Je ne lui répondis pas et commençai déjà à examiner mes vêtements. Rien n'avait été mis. J'eus beau chercher, secouant mon t-shirt dans le vide sous les yeux surpris de la Scintillante, je ne voyais rien. Puis l'idée me vient que le mouchard pouvait très bien se situer dans mes chaussures. Après avoir tâté mes semelles, je sentis une légère bosse, à peine remarquable. Je sortis donc ma dague puis incisa le caoutchouc. Je récupérai alors le petit microphone de la taille d'un bouton qui avait été incrusté, puis le jetai à terre, l'écrasant ensuite de toutes mes forces.

— Je ne suis pas sans cœur, je voudrais pouvoir continuer à me regarder dans un miroir, finis-je par dire en relevant les yeux.

Et lorsque je vis son visage s'illuminer et son sourire se frayer un chemin à travers les larmes, je sus que j'avais pris la bonne décision. Pourtant, je cherchais encore comment j'allais pouvoir mentir à mon père. Il remarquait toujours lorsque je ne lui disais pas la vérité. Pour une fois, il allait falloir que je sois persuasif.

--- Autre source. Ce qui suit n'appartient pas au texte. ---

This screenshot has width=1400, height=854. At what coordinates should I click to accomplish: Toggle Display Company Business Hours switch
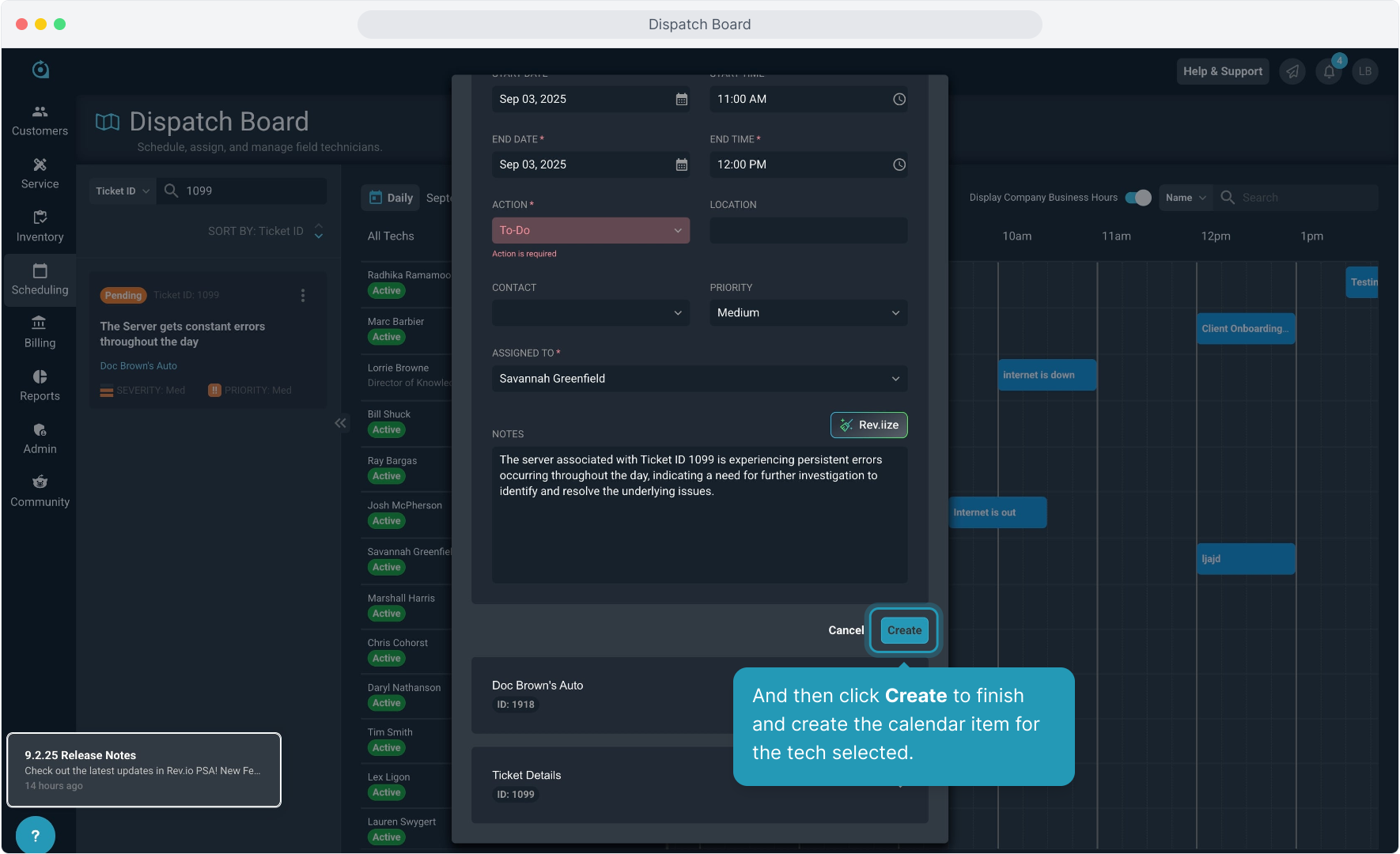(x=1138, y=198)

— Est-ce que je pourrais connaître votre identité? lui demandai-je, ayant besoin de mettre un nom sur ce visage.

— Tylia Eyner. Quel bien fou me procure cette question. J'avais presque oublié qui j'étais! Vous devez être quelqu'un de bien, ne vous laissez pas influencer par les autres Sans-Pouvoirs.

Et sur ces mots, elle partit aussi vite qu'elle était venue. Je la regardais s'éloigner, jusqu'à ce qu'elle disparaisse à travers les arbres. Je soufflai alors en fermant les yeux, n'arrivant pas à croire que j'allais faire affront à mon père. Puis je remis le mouchard dans ma semelle et brulai le caoutchouc afin qu'il ne remarque rien. J'espérais qu'il ne le saurait jamais, qu'il prendrait cela pour une défaillance technique. C'était la première fois que je lui désobéissais, et je ne me sentais pas prêt à affronter sa colère s'il venait à le remarquer.

Retournant d'un pas lasse au dirigeable, je ne pus m'empêcher de sourire. J'étais fière de moi, pourtant les Sans-Pouvoir m'auraient considéré comme un traître s'ils l'avaient su. On m'aurait tout simplement condamné à mort, et mon père n'aurait en aucun cas prit ma défense.